It's that time of year again—when young college football stars find out if and where they'll wind up in the National Football League and what their payday will be. But if they aren't careful, those multi-million dollar paychecks won't get them very far.
"Let's just hope that this year's rookie class understands the reality behind the numbers and takes measures to save and invest their earnings, keeping in mind that, on average, their career will only last shortly over three years," said Jack Brewer, a former NFL player who now runs The Brewer Group, an investment company that caters to athletes.
The NFL draft kicked off Thursday night in New York, and Brewer estimates the No. 1 draft pick (which ended up being the University of South Carolina's Jadeveon Clowney) could see a contract in the range of $25-28 million. While that's big money, he said it dwarfs the paydays seen in the past—like the $60 million contract the No. 1 pick, David Carr, saw in 2002.
"There have been drastic changes in the way rookies are compensated in the National Football League" thanks to the 10-year collective bargaining agreement that ended the NFL lockout in 2011, Brewer told CNBC's "Power Lunch."
"A lot of it I think is for the better. Some of the lower round guys get more guaranteed money but at the same time the National Football League is making a pretty penny."

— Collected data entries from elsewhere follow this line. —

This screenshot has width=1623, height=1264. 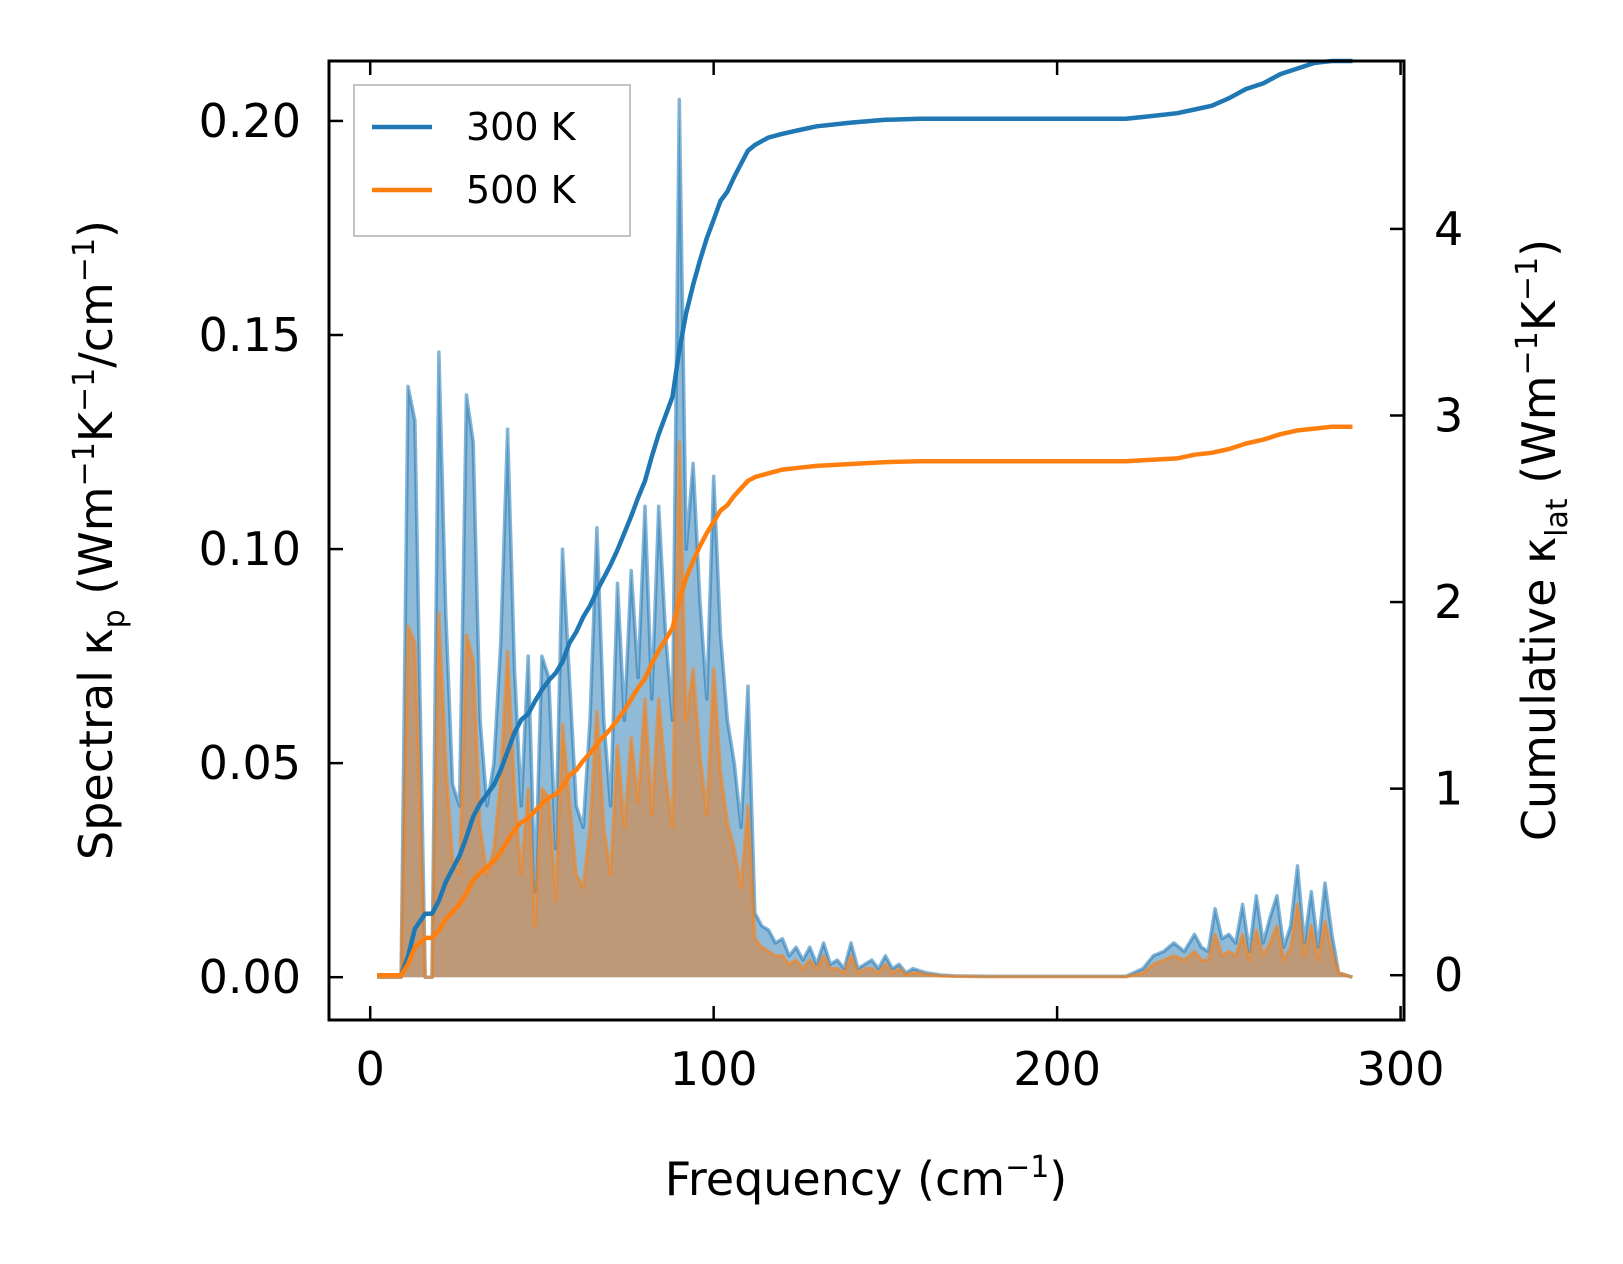 I want to click on x-axis-label-sup: −1, so click(x=1027, y=1168).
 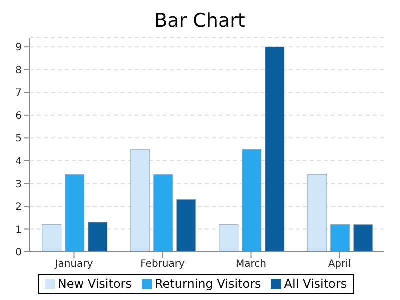 What do you see at coordinates (19, 230) in the screenshot?
I see `y-tick-label: 1` at bounding box center [19, 230].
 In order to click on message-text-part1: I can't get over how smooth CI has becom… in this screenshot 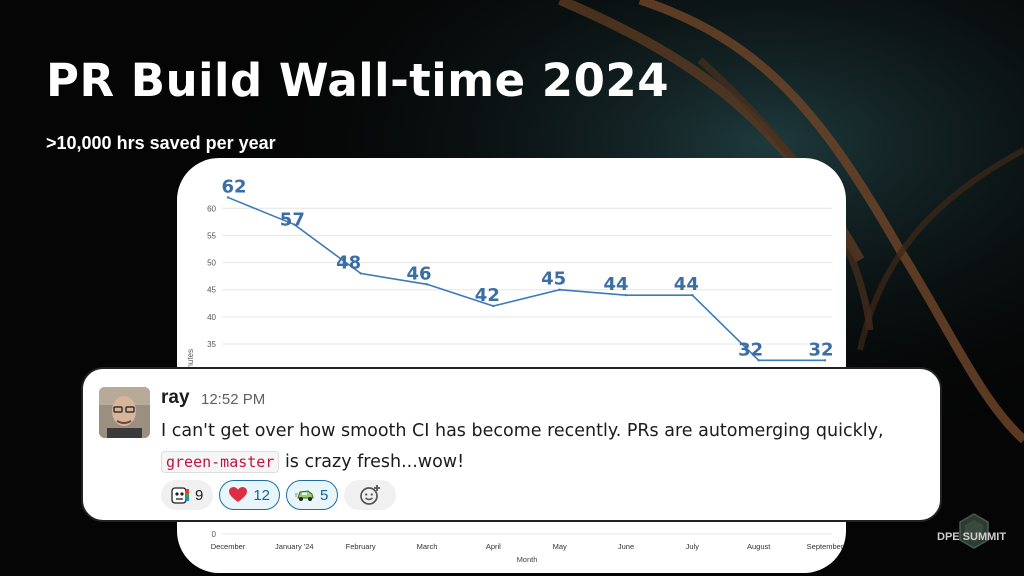, I will do `click(522, 431)`.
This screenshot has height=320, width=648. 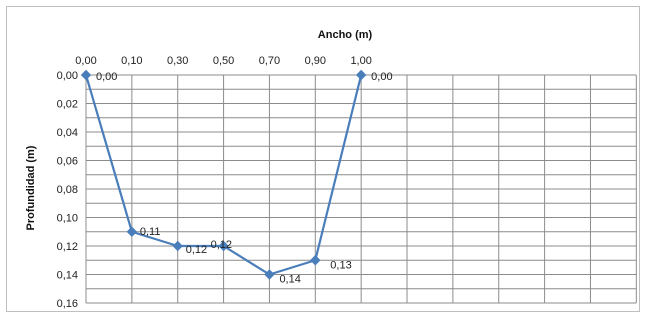 I want to click on y-tick-label: 0,10, so click(x=68, y=219).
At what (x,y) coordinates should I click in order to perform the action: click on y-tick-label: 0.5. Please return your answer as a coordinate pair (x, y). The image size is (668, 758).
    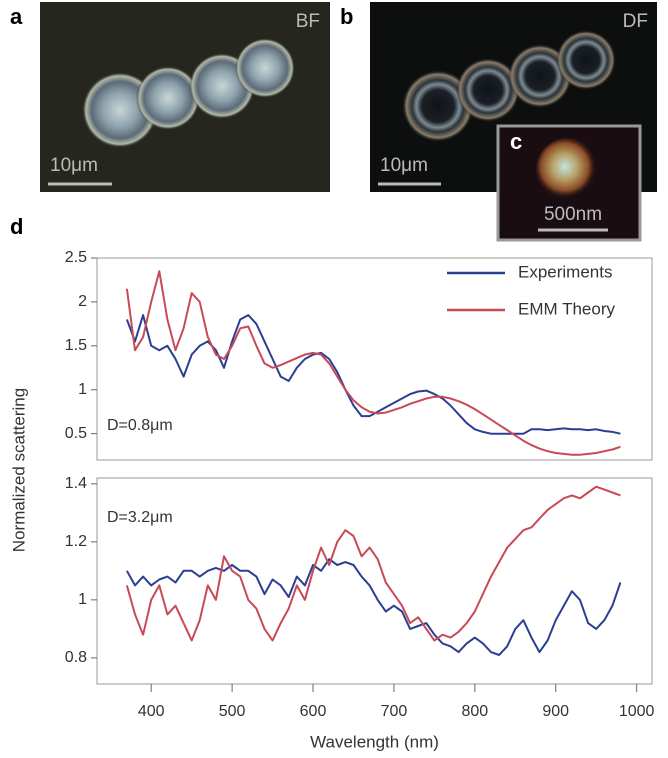
    Looking at the image, I should click on (76, 434).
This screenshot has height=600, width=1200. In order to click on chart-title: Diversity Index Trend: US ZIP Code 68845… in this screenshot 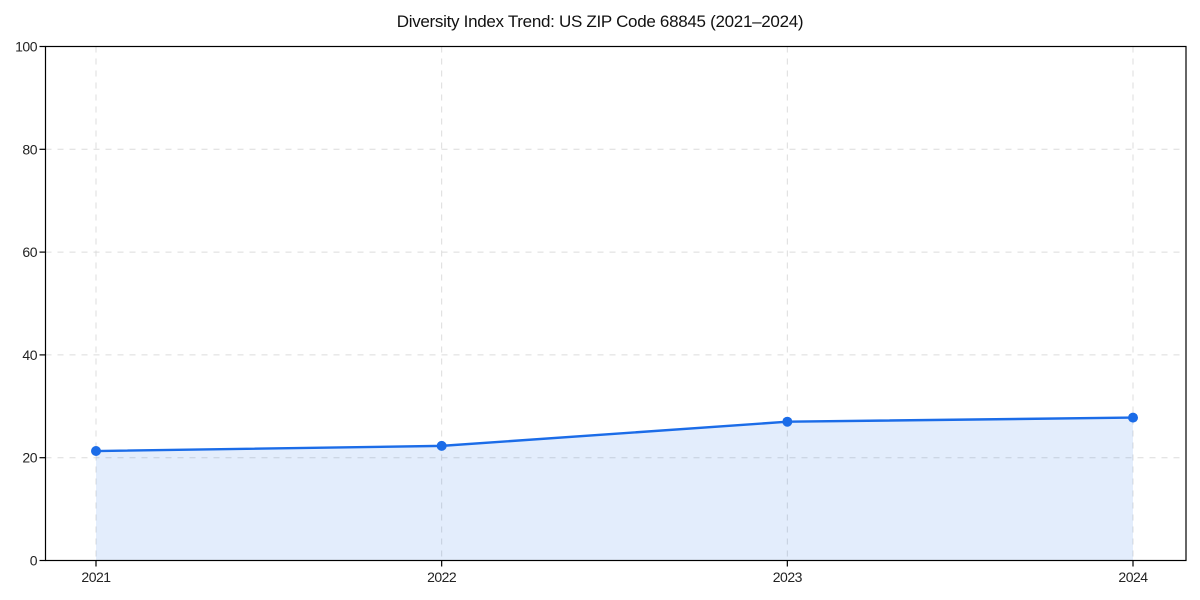, I will do `click(600, 22)`.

Former Tennessee Titans quarterback Vince Young learned the hard way how quickly a multi-million dollar paycheck can disappear. He filed for bankruptcy protection earlier this year but has since settled his debt and asked for the Chapter 11 case to be dismissed, according to the Houston Chronicle. He's once again playing ball, signing a one-year deal with the Cleveland Browns.
Brewer's advice to players—invest carefully and negotiate better.
"The players ... have to negotiate better business contracts," he said. "From a business perspective, the owners are winning."
—By CNBC's Michelle Fox. CNBC's Jennet Chin contributed to this report.